Navigating Obstacles

Without consistent access to needed information, developers were sometimes forced to make guesses about permit processes, timelines, submittal requirements and associated costs. In turn, Community Development Department staff received incomplete project information and submittals that were extremely difficult to process, slowing progress even more.

Frustration levels were running high, and both developers and staff wanted to improve communication during the very early stages of project development. In response, the City of Livermore created the Advance Team Meeting program, which brings together staff and developers to facilitate the planning process.

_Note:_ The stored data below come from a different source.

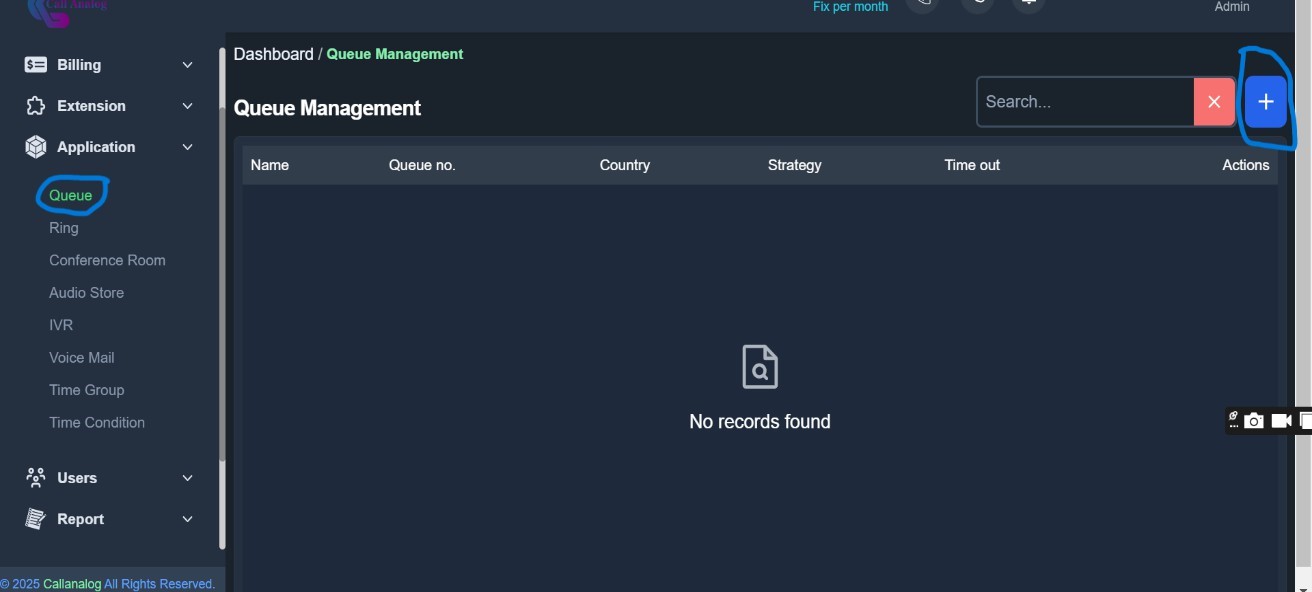This screenshot has width=1312, height=592.
Task: Clear search with the red X button
Action: pos(1214,102)
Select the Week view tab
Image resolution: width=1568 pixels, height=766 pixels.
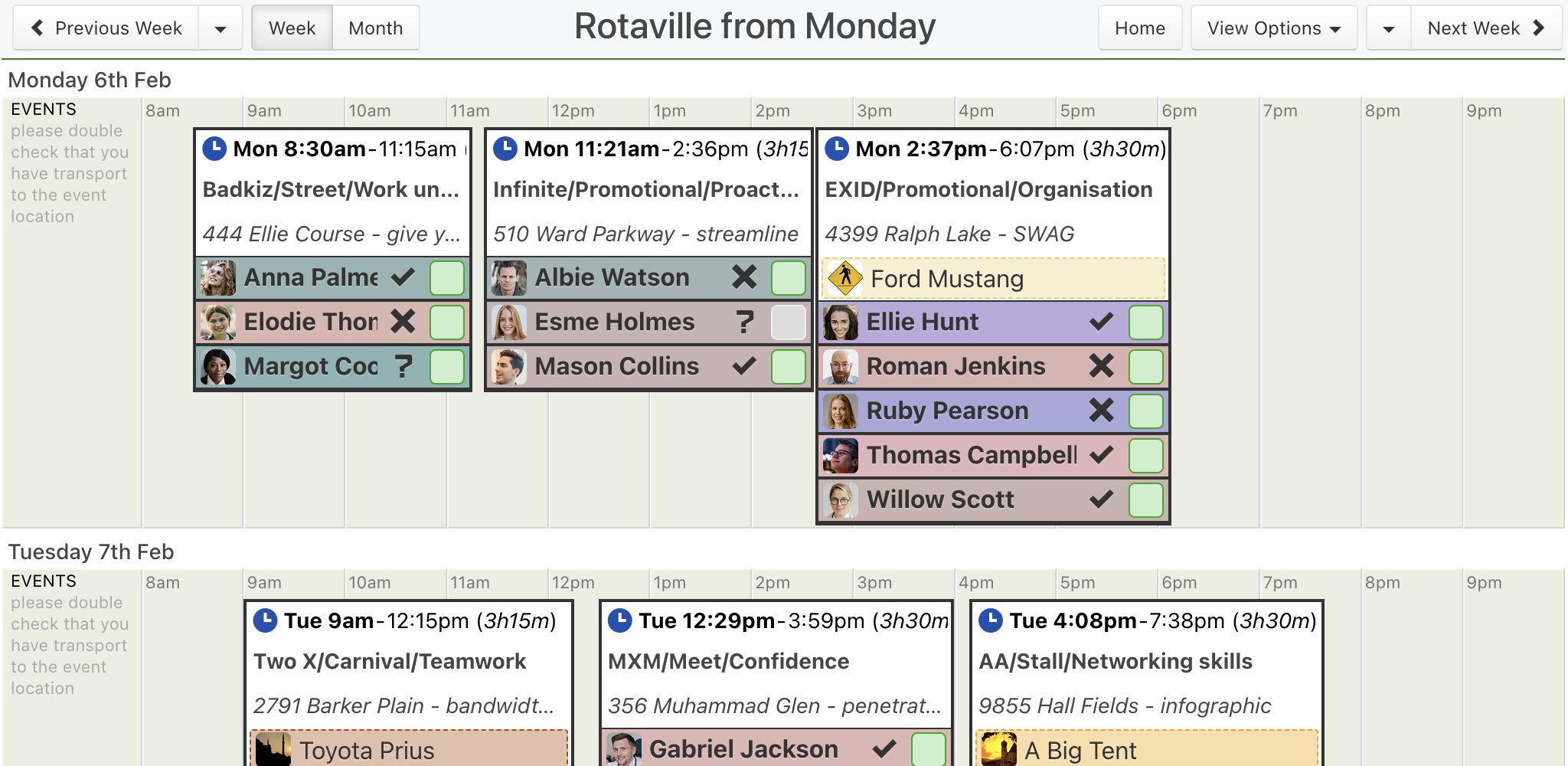point(292,28)
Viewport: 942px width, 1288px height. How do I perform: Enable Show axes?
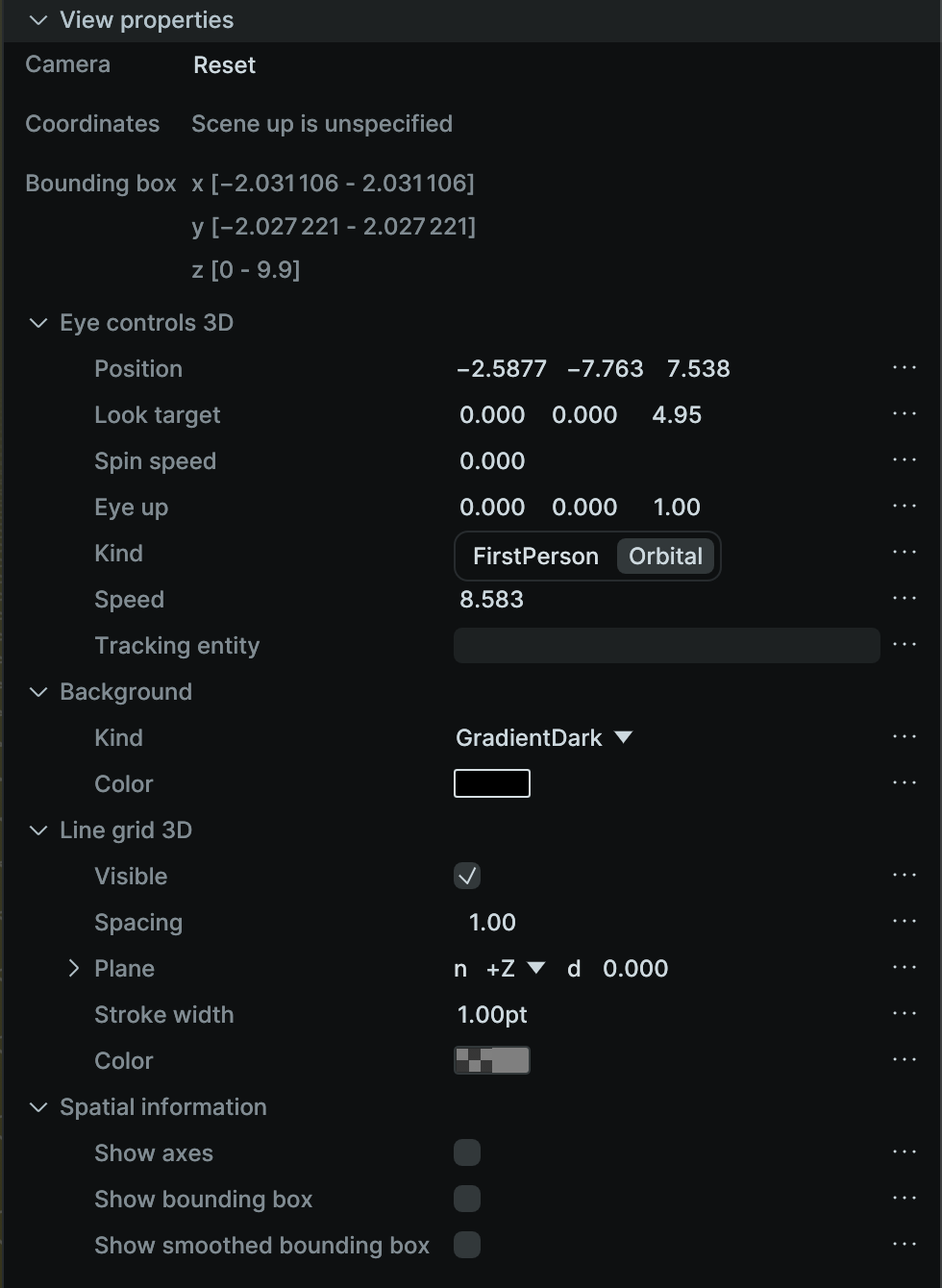click(x=467, y=1152)
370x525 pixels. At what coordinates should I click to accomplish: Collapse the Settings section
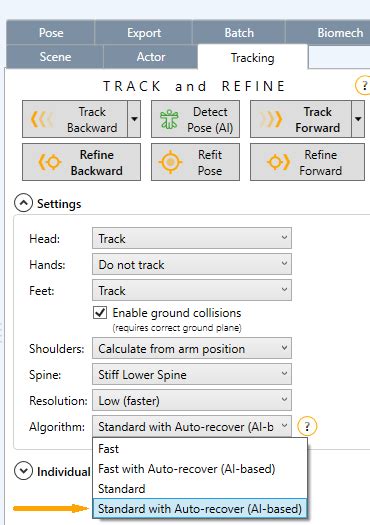(x=23, y=203)
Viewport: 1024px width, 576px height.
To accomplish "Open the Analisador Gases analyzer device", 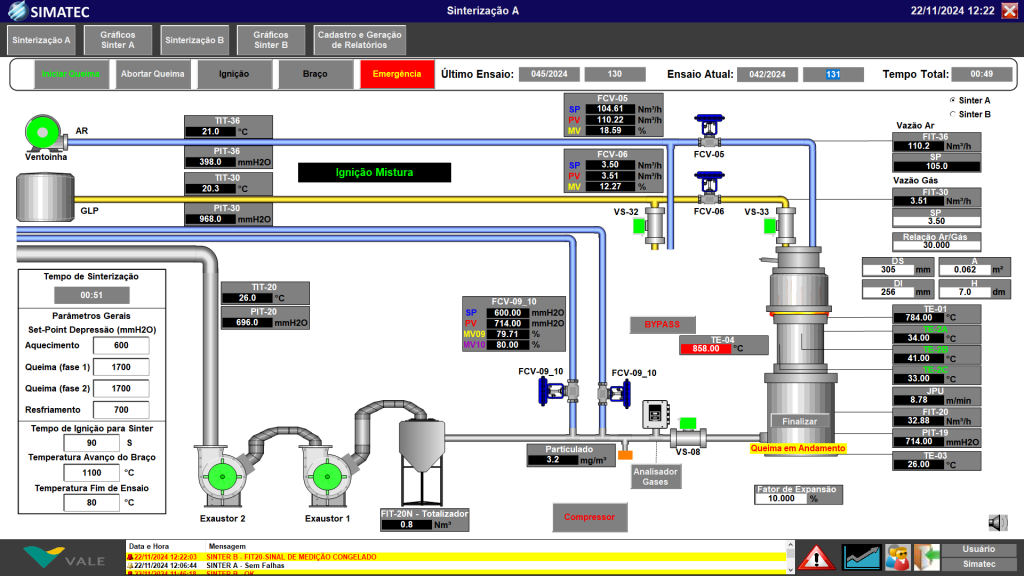I will click(x=655, y=418).
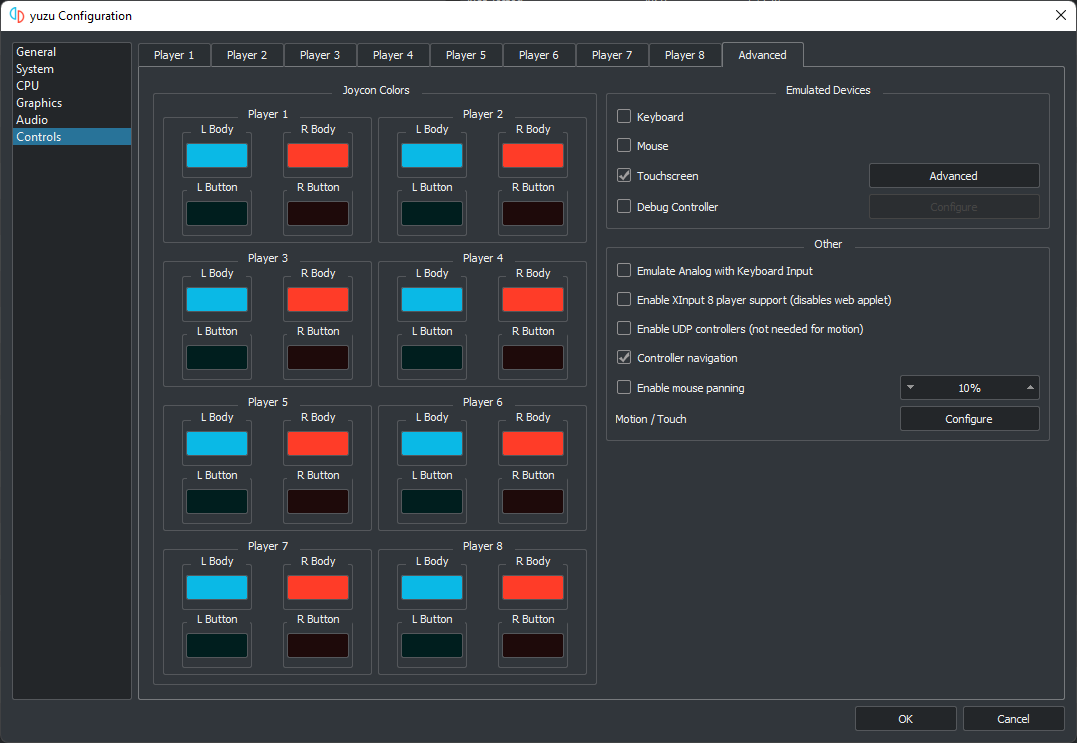This screenshot has width=1077, height=743.
Task: Enable the Keyboard emulated device checkbox
Action: click(x=625, y=117)
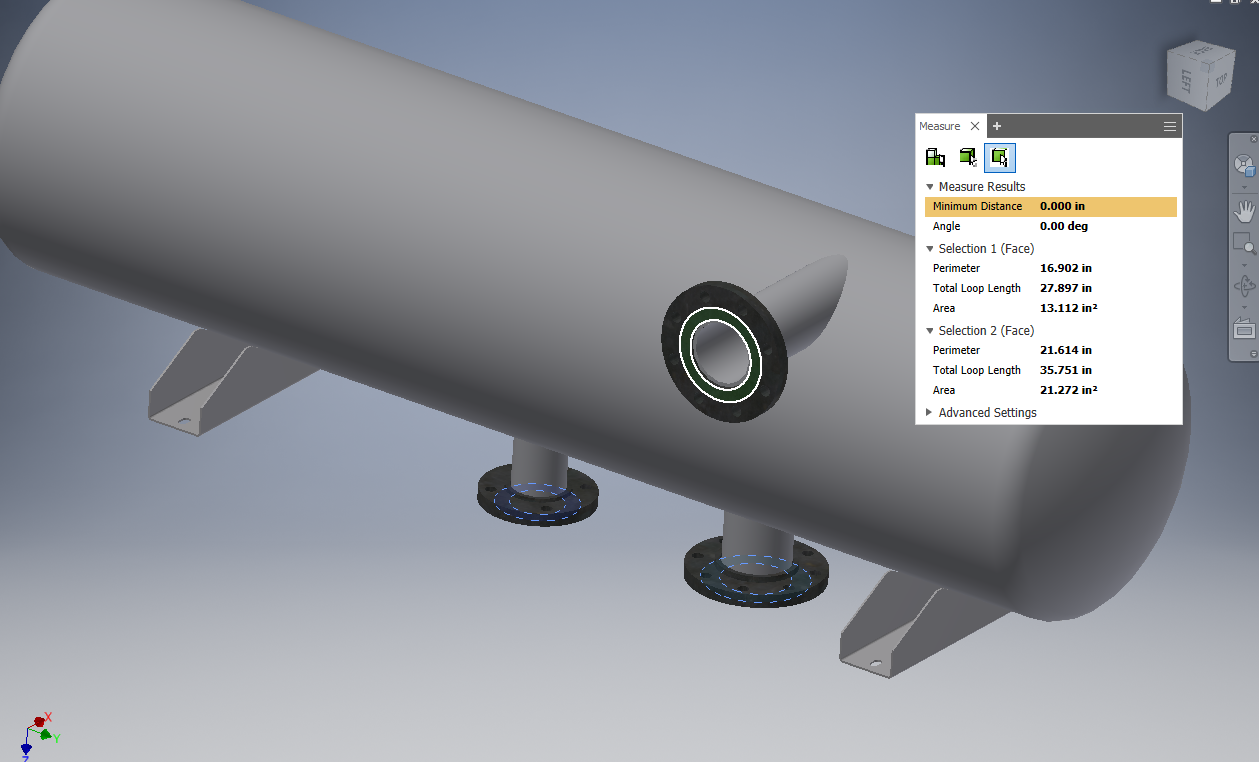The height and width of the screenshot is (762, 1259).
Task: Click the Angle measurement result row
Action: (1000, 226)
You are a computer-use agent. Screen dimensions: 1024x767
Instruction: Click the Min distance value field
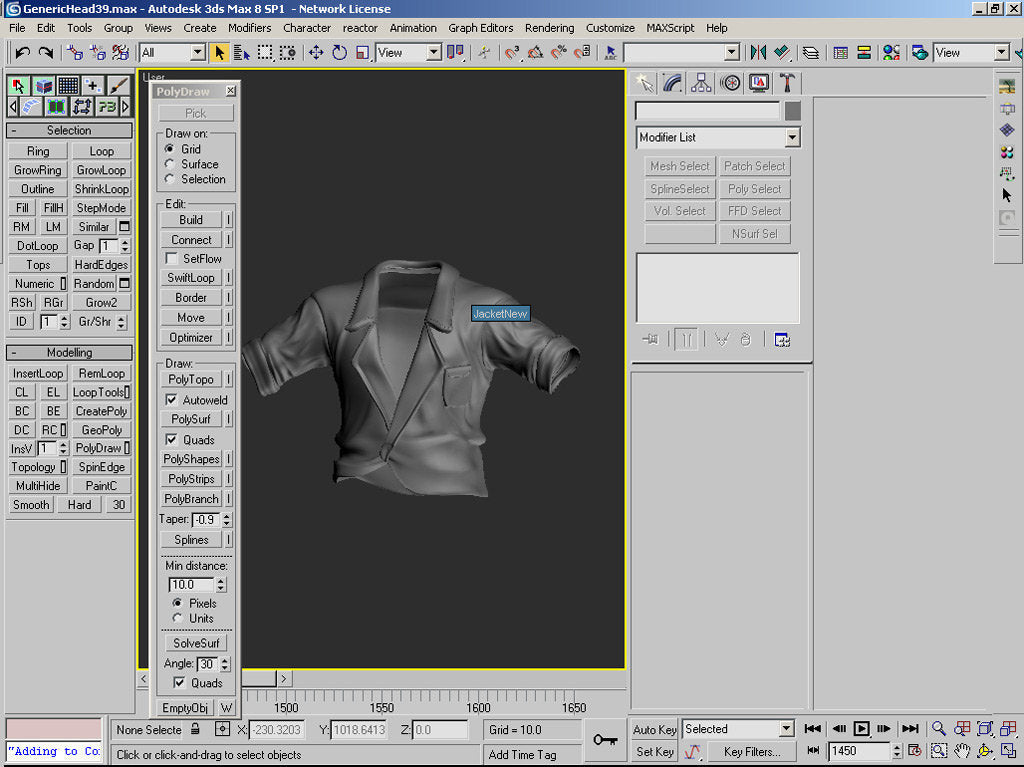click(x=190, y=585)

Each city team is tailored to the specific needs of the project. Typically, participants include a planner, civil engineer, traffic engineer, building plan reviewer, fire marshal and water/source control supervisor. Teams can also include an inspector, housing and human services coordinator, economic development specialist and city attorney, depending on the project needs.

This coordinated approach enables developers to interact with the city and exchange comprehensive information more efficiently. It also sets the stage for better communication and follow-up on the proposed project.

Overhauling the Planning Process

This new process didn’t happen overnight, but progress unfolded rapidly. In about two months, the city redesigned and implemented the planning. In September 2004, the Community Development Department took a hard look at the format of pre-application meetings, which were intended to reach out to the development community and begin the process of sharing information. The analysis revealed that much of the information obtained in the pre-application process was unreliable and unusable. As a result, the department made improvements to its meeting preparation, facilitation, recording, communication and follow-up processes.

Staff developed a document that outlines several key elements of the pre-application meeting format, including:

  • A concise meeting name that clearly reflects the focus of the meeting.
  • A statement of purpose;
  • Information on how to access the
    meeting;
  • Protocols for how the meeting is to
    be conducted;
  • Facilitator deliverables;
  • Expected outcomes; and
  • Post-meeting deliverables.

This "Advance Team Forming Document" also describes what tools will be available at the meeting, defines positive outcomes and explains how the meeting can be used as a mentoring and training tool. This document provides the basis for all other Advance Team Meeting documentation, which is designed to improve staff preparedness; ensure accurate, consistent exchange of information; and establish clear communication links and follow-up.

The meeting documents include a fact sheet, agenda, sign-in roster and follow-up letter. These electronic documents are easily transmitted to all Advance Team Meet ing participants, and their digital format facilitates retrieval and future transmittal.

Livermore launched the Advance Team Meeting program Nov. 3, 2004, with a briefing for managers on the new format. Shortly thereafter, the city conducted several staff trainings and mock Advance Team Meetings to prepare staff and pro mote a shared understanding of the program’s benefits.

Moving Forward

Since the program’s inception, the City of Livermore has conducted 51 Advance Team Meetings. These meetings fostered developer-government collaboration and successful development projects. The development community has embraced the Advance Team Meeting format as a key service enhancement that provides specific and useful information early in the process -- before developers make substantial investments in money and time. And as an added benefit, the program is easily replicable.